Both pregestational diabetes (HR, 1.34; 95% CI, 1.25 to 1.43) and gestational diabetes (HR, 1.19; 95% CI, 1.07-1.32) were associated with increased rates of CVD in children.

The rates of specific early-onset CVDs varied: heart failure (HR, 1.45; 95% CI, 0.89-2.35), hypertensive disease (HR, 1.78; 95% CI, 1.50-2.11), deep vein thrombosis (HR, 1.82; 95% CI, 1.38-2.41), and pulmonary embolism (HR, 1.91; 95% CI, 1.31-2.80).

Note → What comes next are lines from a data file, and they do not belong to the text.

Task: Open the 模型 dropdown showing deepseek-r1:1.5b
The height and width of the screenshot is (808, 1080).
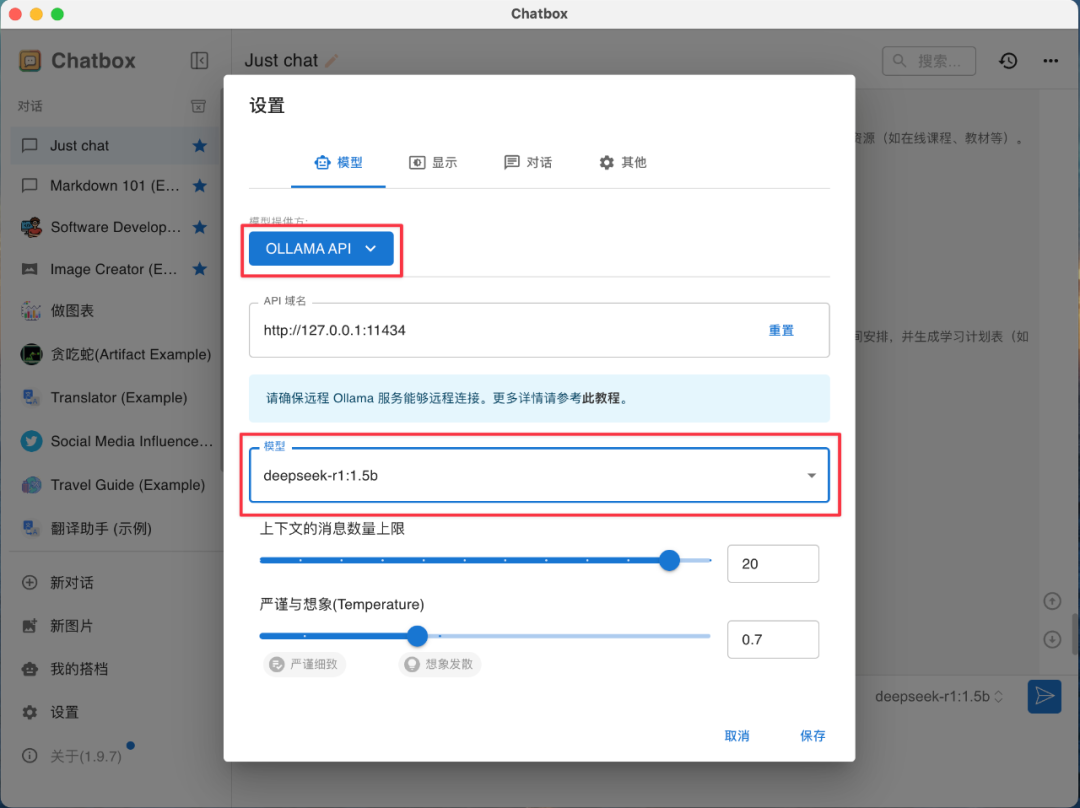Action: (539, 476)
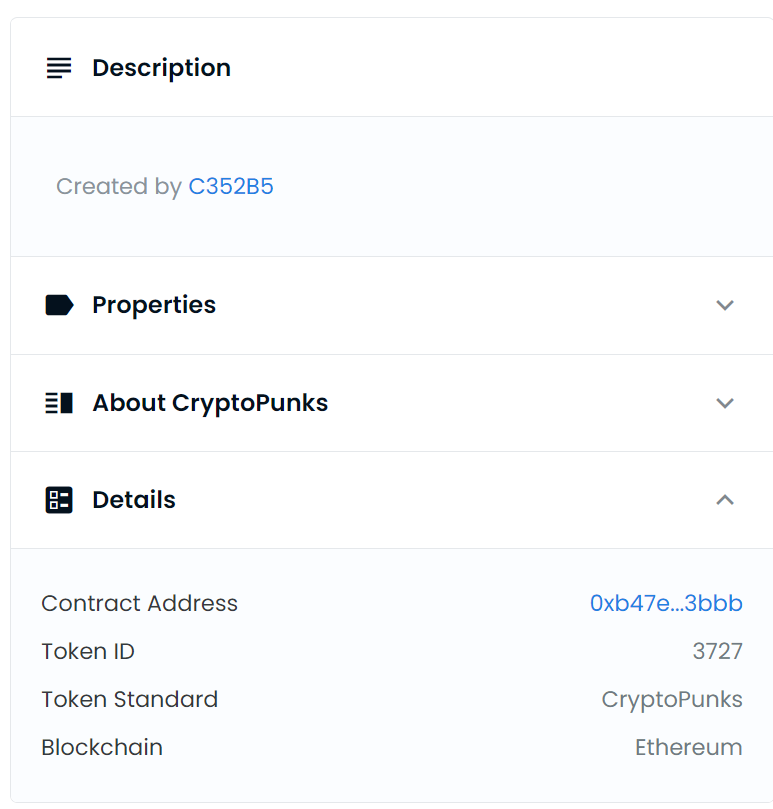Click the Description lines icon
773x809 pixels.
59,68
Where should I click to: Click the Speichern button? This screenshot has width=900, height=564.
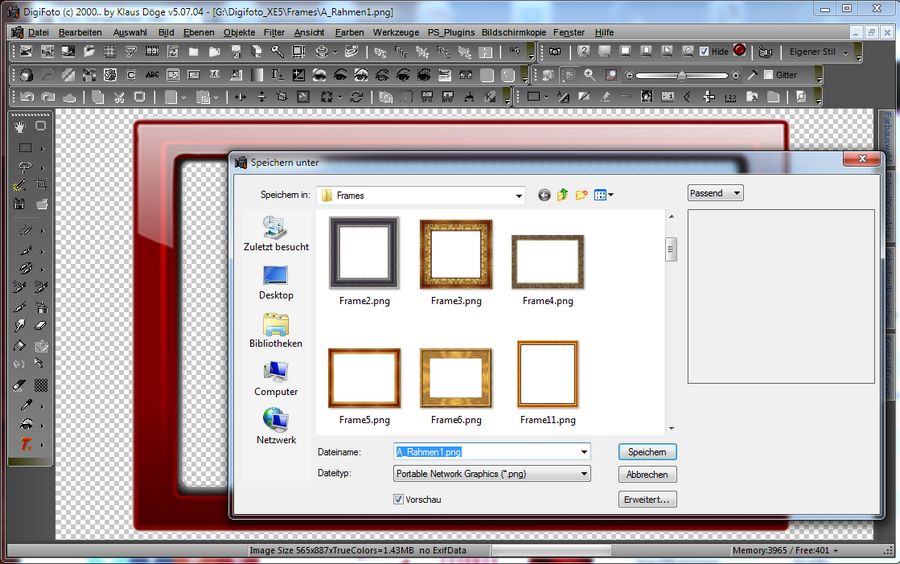647,452
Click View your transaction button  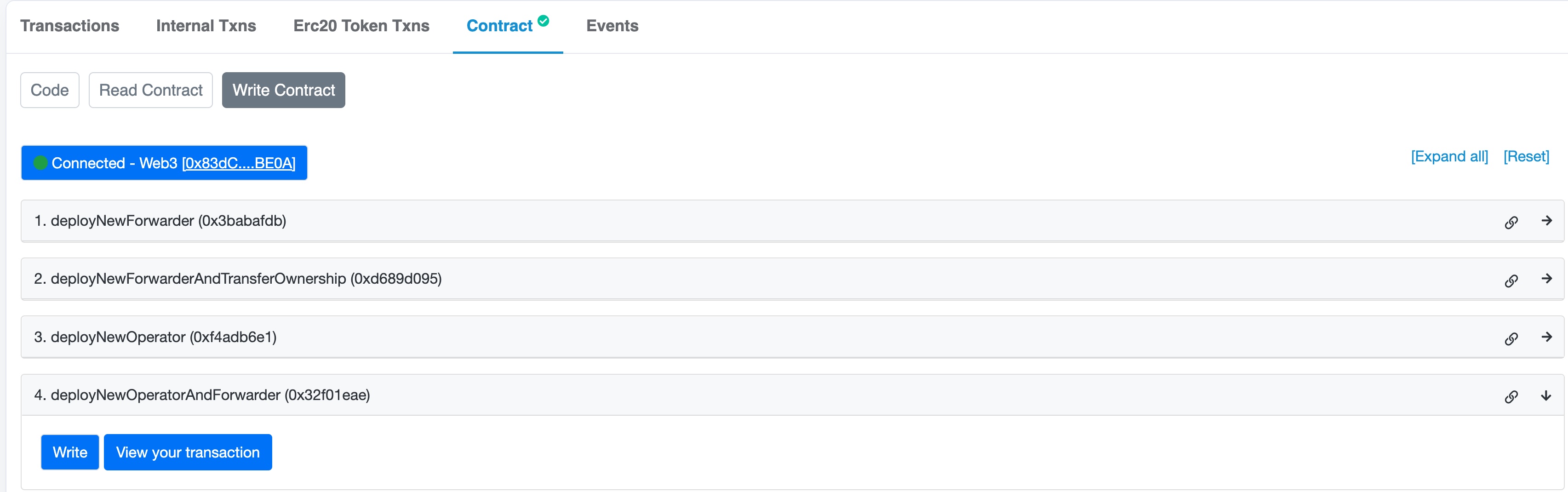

Increased rates of CVD were seen in different age groups from childhood to early adulthood until 40 years, and this was more pronounced among offspring of mothers with diabetes-related complications (HR, 1.60; 95% CI, 1.25-2.05). A higher incidence of early-onset CVD in offspring of mothers with diabetes and comorbid CVD (HR, 1.73; 95% CI, 1.36-2.20) was associated with the added influence of comorbid CVD but not due to the interaction between diabetes and CVD on the multiplicative scale (P=0.94).

“If maternal diabetes does have a causal association with increased CVD rate in offspring, the prevention, screening, and treatment of diabetes in women of childbearing age could help to reduce the risk of CVD in the next generation,” the authors concluded.